Pria berambut cokelatan itu mengangguk paham. “Baiklah. Sekarang keinginanmu ada dua, pertama membalaskan pengkhianatan suamimu dan kedua merebut lagi harta yang seharusnya milikmu?” katanya memastikan.

“Benar. Aku ingin membuat Mark sengsara dan menyesali perbuatannya,” sahut Leona tanpa ragu.

“Apa kau masih mencintainya?” selidik West.

Wanita berparas chubby itu terdiam. Dia benci dengan Mark, tapi jauh di lubuk hati terdalam ia masih mencintainya.

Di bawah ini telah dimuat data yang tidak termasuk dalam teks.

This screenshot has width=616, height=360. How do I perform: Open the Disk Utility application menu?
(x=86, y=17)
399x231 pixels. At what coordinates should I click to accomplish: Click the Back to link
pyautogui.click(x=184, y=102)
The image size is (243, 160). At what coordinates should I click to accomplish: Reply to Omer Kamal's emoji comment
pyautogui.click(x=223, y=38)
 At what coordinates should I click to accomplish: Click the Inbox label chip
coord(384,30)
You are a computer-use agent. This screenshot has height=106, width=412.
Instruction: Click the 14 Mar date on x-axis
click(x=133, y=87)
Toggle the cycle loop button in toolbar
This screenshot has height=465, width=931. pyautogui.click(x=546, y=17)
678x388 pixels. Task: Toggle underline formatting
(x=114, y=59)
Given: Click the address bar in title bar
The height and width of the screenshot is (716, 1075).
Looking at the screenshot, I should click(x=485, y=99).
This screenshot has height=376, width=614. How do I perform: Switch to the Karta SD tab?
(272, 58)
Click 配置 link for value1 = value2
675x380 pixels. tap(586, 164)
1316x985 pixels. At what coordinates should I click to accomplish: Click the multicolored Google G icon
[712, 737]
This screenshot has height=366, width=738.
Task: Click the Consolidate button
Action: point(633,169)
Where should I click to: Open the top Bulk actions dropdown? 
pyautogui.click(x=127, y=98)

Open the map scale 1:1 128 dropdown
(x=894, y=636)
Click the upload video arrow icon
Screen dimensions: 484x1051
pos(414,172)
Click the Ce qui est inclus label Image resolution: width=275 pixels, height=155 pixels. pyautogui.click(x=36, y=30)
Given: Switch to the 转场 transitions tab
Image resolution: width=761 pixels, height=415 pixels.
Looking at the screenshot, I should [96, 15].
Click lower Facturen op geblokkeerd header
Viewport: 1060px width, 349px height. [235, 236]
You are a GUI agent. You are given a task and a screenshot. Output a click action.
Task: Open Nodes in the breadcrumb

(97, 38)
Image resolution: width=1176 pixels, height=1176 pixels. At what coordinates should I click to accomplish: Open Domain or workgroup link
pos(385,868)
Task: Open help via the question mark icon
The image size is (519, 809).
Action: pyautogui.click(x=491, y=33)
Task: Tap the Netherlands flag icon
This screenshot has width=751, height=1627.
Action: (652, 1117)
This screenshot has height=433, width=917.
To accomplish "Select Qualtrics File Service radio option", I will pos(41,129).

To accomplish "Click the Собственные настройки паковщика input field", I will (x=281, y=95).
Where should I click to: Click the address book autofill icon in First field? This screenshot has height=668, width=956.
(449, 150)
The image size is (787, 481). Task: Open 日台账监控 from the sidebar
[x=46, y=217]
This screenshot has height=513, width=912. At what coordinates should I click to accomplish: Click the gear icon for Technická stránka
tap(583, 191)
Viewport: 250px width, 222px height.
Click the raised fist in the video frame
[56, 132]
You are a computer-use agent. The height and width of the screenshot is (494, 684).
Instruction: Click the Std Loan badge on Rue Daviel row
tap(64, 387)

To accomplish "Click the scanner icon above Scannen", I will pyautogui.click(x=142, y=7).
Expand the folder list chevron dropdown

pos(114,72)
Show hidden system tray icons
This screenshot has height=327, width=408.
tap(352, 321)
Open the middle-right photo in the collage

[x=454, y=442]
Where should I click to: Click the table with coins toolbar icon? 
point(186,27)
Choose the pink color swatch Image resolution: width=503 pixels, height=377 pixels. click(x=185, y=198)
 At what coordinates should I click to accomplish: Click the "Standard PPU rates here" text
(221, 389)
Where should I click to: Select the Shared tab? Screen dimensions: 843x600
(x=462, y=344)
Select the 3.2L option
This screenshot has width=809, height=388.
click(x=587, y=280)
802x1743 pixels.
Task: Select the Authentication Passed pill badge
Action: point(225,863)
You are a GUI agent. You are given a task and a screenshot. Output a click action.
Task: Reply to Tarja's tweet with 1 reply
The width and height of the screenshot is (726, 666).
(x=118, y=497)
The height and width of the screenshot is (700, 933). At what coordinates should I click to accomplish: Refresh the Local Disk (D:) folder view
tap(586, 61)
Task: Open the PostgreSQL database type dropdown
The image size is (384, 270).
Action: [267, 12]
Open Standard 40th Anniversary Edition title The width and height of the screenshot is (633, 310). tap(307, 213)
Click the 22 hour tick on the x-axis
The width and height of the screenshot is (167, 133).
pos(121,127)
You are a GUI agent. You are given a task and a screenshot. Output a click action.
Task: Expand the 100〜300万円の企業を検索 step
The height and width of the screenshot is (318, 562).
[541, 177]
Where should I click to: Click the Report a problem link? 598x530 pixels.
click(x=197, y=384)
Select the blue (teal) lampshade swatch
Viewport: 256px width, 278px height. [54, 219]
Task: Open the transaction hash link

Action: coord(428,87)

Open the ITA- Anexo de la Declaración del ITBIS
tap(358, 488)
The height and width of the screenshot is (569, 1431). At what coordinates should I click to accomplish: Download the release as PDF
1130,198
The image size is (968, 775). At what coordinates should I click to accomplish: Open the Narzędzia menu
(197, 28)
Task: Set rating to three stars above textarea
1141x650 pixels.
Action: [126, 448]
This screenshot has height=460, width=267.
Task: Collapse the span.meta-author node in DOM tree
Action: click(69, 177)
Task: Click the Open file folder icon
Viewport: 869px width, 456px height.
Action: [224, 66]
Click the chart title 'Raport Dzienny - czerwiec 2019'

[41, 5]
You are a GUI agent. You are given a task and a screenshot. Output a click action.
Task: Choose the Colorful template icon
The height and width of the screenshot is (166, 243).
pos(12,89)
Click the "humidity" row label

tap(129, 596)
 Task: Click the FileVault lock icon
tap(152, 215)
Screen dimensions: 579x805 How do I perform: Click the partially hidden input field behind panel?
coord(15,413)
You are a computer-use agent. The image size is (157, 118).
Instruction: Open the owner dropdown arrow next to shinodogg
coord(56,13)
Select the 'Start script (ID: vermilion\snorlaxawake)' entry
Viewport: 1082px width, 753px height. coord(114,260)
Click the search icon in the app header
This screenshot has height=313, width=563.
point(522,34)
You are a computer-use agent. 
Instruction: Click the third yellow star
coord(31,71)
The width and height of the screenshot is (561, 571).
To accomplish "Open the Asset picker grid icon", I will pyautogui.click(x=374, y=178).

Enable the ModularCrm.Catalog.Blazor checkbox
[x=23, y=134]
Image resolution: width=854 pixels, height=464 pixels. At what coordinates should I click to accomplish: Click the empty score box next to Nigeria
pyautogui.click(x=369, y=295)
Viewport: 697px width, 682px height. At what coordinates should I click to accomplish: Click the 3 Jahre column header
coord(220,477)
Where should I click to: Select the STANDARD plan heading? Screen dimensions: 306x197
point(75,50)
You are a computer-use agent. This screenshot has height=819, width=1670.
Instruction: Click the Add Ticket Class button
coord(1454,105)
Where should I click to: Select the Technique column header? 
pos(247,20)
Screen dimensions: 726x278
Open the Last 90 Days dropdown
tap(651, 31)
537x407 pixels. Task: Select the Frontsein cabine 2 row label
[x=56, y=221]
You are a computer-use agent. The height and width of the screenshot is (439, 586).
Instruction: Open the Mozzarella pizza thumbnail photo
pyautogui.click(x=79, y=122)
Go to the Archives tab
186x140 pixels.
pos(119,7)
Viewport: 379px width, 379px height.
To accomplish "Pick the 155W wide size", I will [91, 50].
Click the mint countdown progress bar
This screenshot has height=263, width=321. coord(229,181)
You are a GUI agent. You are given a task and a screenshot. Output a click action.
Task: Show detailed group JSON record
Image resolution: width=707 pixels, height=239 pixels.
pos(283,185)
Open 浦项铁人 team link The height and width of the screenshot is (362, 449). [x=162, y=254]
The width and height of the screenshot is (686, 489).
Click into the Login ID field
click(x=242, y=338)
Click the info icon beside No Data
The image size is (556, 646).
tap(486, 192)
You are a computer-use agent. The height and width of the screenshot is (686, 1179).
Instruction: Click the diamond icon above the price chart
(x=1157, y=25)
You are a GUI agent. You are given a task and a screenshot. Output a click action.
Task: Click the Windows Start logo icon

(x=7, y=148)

“Diam berarti benar.” Pria itu mendesah pelan sebelum kembali berucap. “Sebelum kujelaskan apa rencananya, lebih baik kau hilangkan dulu perasaanmu. Itu tidak akan memberi hasil yang baik untuk usaha kita.”

“Tapi—”

“Tidak ada tapi lagi, Leona. Mana bisa membalaskan dendam ketika masih cinta? Itu konyol sekali,” sela West sedikit meninggikan suara.

Lelaki bertubuh tegap itu berdiri dan bersiap untuk pergi dari ruang tamu.

“Aku harus bagaimana?” desis Leona membuat langkah West berhenti.

“Sebaiknya kau renungi dulu. Saranku, kau harus menghapus rasa cintamu bagaimanapun caranya.” West memutar balik tubuh menghadap Leona dan melihat wajah menyedihkan itu. Dia tidak habis pikir ada perempuan yang masih mencintai suaminya, setelah mengetahui perselingkuhan pria itu.

“Aku beri kau waktu tiga hari, sebelum memulai rencana kita.”

Pandangan Leona perlahan naik melihat West. Lagi-lagi bulir bening tergenang di sana, membuatnya tampak lemah. “Aku tanya, bagaimana cara agar bisa menghapus cintaku, West?”

“Aku mengenal dan mencintainya selama sepuluh tahun. Bagaimana bisa menghapus cinta itu dalam waktu singkat?”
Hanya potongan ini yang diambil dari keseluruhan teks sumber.